Write out the item-finding records below again, changing every "computer-use agent" to "screen assistant" and keeping everything else the same.

[Item-finding records]
• • • •

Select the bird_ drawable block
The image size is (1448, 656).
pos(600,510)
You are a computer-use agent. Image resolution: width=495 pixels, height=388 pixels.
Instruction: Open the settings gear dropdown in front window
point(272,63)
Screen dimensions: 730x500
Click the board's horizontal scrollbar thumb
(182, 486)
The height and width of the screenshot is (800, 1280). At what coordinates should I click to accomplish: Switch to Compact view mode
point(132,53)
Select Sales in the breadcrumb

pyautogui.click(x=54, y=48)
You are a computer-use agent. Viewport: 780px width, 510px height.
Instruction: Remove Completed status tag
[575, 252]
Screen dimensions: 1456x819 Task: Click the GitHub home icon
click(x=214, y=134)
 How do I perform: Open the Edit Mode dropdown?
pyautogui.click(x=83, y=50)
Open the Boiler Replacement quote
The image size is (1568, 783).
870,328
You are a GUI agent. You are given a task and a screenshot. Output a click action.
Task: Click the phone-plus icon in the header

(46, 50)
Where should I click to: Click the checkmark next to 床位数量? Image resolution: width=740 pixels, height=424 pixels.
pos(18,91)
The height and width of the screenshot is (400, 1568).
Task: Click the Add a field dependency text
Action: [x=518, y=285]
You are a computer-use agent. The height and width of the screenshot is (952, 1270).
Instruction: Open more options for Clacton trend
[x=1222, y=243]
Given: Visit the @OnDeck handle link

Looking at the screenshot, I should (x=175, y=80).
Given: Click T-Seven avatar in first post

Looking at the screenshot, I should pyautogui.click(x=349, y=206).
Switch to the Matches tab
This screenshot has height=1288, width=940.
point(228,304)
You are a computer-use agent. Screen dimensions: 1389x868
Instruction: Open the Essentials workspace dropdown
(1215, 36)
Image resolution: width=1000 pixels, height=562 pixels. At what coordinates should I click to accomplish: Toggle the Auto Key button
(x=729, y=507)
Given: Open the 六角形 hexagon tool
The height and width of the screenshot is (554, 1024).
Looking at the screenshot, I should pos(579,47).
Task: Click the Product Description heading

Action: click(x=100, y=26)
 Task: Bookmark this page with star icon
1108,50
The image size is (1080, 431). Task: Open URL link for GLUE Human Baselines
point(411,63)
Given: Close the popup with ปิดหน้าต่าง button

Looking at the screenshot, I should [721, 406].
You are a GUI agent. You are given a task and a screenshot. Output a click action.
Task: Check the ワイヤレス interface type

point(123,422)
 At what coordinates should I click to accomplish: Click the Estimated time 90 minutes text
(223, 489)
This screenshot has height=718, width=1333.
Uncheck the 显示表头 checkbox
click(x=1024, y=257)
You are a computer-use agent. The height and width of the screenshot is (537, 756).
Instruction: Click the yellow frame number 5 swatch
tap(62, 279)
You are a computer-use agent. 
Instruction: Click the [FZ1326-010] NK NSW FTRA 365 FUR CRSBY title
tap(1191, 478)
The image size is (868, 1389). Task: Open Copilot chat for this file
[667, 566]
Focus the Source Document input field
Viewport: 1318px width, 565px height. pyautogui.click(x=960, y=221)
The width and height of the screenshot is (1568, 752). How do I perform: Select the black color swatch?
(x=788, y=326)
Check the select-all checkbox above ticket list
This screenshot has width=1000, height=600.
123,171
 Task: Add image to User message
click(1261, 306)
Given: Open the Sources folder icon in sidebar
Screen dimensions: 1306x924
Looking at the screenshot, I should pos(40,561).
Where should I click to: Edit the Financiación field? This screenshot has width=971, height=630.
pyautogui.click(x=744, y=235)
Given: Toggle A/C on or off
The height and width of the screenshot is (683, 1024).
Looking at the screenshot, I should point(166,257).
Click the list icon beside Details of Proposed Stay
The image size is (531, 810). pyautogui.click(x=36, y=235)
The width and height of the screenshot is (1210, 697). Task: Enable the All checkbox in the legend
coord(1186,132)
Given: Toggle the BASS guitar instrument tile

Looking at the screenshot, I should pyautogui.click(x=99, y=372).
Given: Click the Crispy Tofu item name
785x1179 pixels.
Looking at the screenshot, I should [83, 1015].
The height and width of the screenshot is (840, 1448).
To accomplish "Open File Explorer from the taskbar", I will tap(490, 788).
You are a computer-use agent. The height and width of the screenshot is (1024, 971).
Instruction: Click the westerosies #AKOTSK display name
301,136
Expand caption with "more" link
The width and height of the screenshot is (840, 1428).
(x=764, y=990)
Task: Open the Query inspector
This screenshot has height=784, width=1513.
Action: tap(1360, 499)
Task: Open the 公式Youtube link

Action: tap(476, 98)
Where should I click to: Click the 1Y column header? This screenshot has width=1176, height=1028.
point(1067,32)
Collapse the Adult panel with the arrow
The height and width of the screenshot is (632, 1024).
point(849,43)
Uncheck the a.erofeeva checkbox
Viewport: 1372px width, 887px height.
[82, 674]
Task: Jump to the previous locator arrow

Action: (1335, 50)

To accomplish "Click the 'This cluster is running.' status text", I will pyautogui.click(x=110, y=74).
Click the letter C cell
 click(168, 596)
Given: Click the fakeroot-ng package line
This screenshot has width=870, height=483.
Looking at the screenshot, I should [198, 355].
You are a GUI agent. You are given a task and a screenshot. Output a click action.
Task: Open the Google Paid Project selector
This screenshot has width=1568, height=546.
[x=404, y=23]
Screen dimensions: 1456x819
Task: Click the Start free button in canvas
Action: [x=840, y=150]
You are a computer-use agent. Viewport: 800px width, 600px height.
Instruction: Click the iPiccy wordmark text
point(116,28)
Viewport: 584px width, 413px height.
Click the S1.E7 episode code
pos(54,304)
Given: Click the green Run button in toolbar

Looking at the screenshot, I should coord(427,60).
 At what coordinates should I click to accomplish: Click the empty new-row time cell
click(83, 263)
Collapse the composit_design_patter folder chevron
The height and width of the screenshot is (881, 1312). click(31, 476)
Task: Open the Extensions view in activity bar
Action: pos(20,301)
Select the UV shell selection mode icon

• • • •

• CORRECT RESULT:
Select the bird_ drawable block
The image size is (1448, 656).
pos(600,510)
You are a screen assistant. Image resolution: width=495 pixels, height=388 pixels.
Instruction: Open the settings gear dropdown in front window
point(272,63)
Screen dimensions: 730x500
Click the board's horizontal scrollbar thumb
(182, 486)
The height and width of the screenshot is (800, 1280). At what coordinates should I click to accomplish: Switch to Compact view mode
point(132,53)
Select Sales in the breadcrumb

pyautogui.click(x=54, y=48)
You are a screen assistant. Viewport: 780px width, 510px height.
Instruction: Remove Completed status tag
[575, 252]
Screen dimensions: 1456x819 Task: Click the GitHub home icon
click(x=214, y=134)
 How do I perform: Open the Edit Mode dropdown?
pyautogui.click(x=83, y=50)
Open the Boiler Replacement quote
The image size is (1568, 783).
870,328
You are a GUI agent. You are given a task and a screenshot. Output a click action.
Task: Click the phone-plus icon in the header

(46, 50)
Where should I click to: Click the checkmark next to 床位数量? Image resolution: width=740 pixels, height=424 pixels.
pos(18,91)
The height and width of the screenshot is (400, 1568).
Task: Click the Add a field dependency text
Action: [x=518, y=285]
You are a screen assistant. The height and width of the screenshot is (952, 1270).
Instruction: Open more options for Clacton trend
[x=1222, y=243]
Given: Visit the @OnDeck handle link

Looking at the screenshot, I should (x=175, y=80).
Given: Click T-Seven avatar in first post

Looking at the screenshot, I should pyautogui.click(x=349, y=206).
Switch to the Matches tab
This screenshot has height=1288, width=940.
point(228,304)
You are a screen assistant. Screen dimensions: 1389x868
Instruction: Open the Essentials workspace dropdown
(1215, 36)
Image resolution: width=1000 pixels, height=562 pixels. At what coordinates should I click to accomplish: Toggle the Auto Key button
(x=729, y=507)
Given: Open the 六角形 hexagon tool
The height and width of the screenshot is (554, 1024).
Looking at the screenshot, I should pos(579,47).
Task: Click the Product Description heading

Action: click(x=100, y=26)
 Task: Bookmark this page with star icon
1108,50
The image size is (1080, 431). Task: Open URL link for GLUE Human Baselines
point(411,63)
Given: Close the popup with ปิดหน้าต่าง button

Looking at the screenshot, I should [721, 406].
You are a GUI agent. You are given a task and a screenshot. Output a click action.
Task: Check the ワイヤレス interface type

point(123,422)
 At what coordinates should I click to accomplish: Click the Estimated time 90 minutes text
(223, 489)
This screenshot has height=718, width=1333.
Uncheck the 显示表头 checkbox
click(x=1024, y=257)
You are a screen assistant. The height and width of the screenshot is (537, 756).
Instruction: Click the yellow frame number 5 swatch
tap(62, 279)
You are a screen assistant. 
Instruction: Click the [FZ1326-010] NK NSW FTRA 365 FUR CRSBY title
tap(1191, 478)
The image size is (868, 1389). Task: Open Copilot chat for this file
[667, 566]
Focus the Source Document input field
Viewport: 1318px width, 565px height. pyautogui.click(x=960, y=221)
The width and height of the screenshot is (1568, 752). How do I perform: Select the black color swatch?
(x=788, y=326)
Check the select-all checkbox above ticket list
This screenshot has width=1000, height=600.
123,171
 Task: Add image to User message
click(1261, 306)
Given: Open the Sources folder icon in sidebar
Screen dimensions: 1306x924
Looking at the screenshot, I should pos(40,561).
Where should I click to: Edit the Financiación field? This screenshot has width=971, height=630.
pyautogui.click(x=744, y=235)
Given: Toggle A/C on or off
The height and width of the screenshot is (683, 1024).
Looking at the screenshot, I should point(166,257).
Click the list icon beside Details of Proposed Stay
The image size is (531, 810). pyautogui.click(x=36, y=235)
The width and height of the screenshot is (1210, 697). Task: Enable the All checkbox in the legend
coord(1186,132)
Given: Toggle the BASS guitar instrument tile

Looking at the screenshot, I should pyautogui.click(x=99, y=372).
Given: Click the Crispy Tofu item name
785x1179 pixels.
Looking at the screenshot, I should [83, 1015].
The height and width of the screenshot is (840, 1448).
To accomplish "Open File Explorer from the taskbar", I will tap(490, 788).
You are a screen assistant. The height and width of the screenshot is (1024, 971).
Instruction: Click the westerosies #AKOTSK display name
301,136
Expand caption with "more" link
The width and height of the screenshot is (840, 1428).
(x=764, y=990)
Task: Open the Query inspector
This screenshot has height=784, width=1513.
Action: tap(1360, 499)
Task: Open the 公式Youtube link

Action: tap(476, 98)
Where should I click to: Click the 1Y column header? This screenshot has width=1176, height=1028.
point(1067,32)
Collapse the Adult panel with the arrow
The height and width of the screenshot is (632, 1024).
point(849,43)
Uncheck the a.erofeeva checkbox
Viewport: 1372px width, 887px height.
[82, 674]
Task: Jump to the previous locator arrow

Action: (1335, 50)

To accomplish "Click the 'This cluster is running.' status text", I will pyautogui.click(x=110, y=74).
Click the letter C cell
 click(168, 596)
Given: Click the fakeroot-ng package line
This screenshot has width=870, height=483.
Looking at the screenshot, I should [198, 355].
You are a GUI agent. You are given a task and a screenshot. Output a click action.
Task: Open the Google Paid Project selector
This screenshot has width=1568, height=546.
[x=404, y=23]
Screen dimensions: 1456x819
Task: Click the Start free button in canvas
Action: [x=840, y=150]
You are a screen assistant. Viewport: 800px width, 600px height.
Instruction: Click the iPiccy wordmark text
point(116,28)
Viewport: 584px width, 413px height.
Click the S1.E7 episode code
pos(54,304)
Given: Click the green Run button in toolbar

Looking at the screenshot, I should coord(427,60).
 At what coordinates should I click to accomplish: Click the empty new-row time cell
click(83, 263)
Collapse the composit_design_patter folder chevron
The height and width of the screenshot is (881, 1312). click(31, 476)
Task: Open the Extensions view in activity bar
Action: pos(20,301)
Select the UV shell selection mode icon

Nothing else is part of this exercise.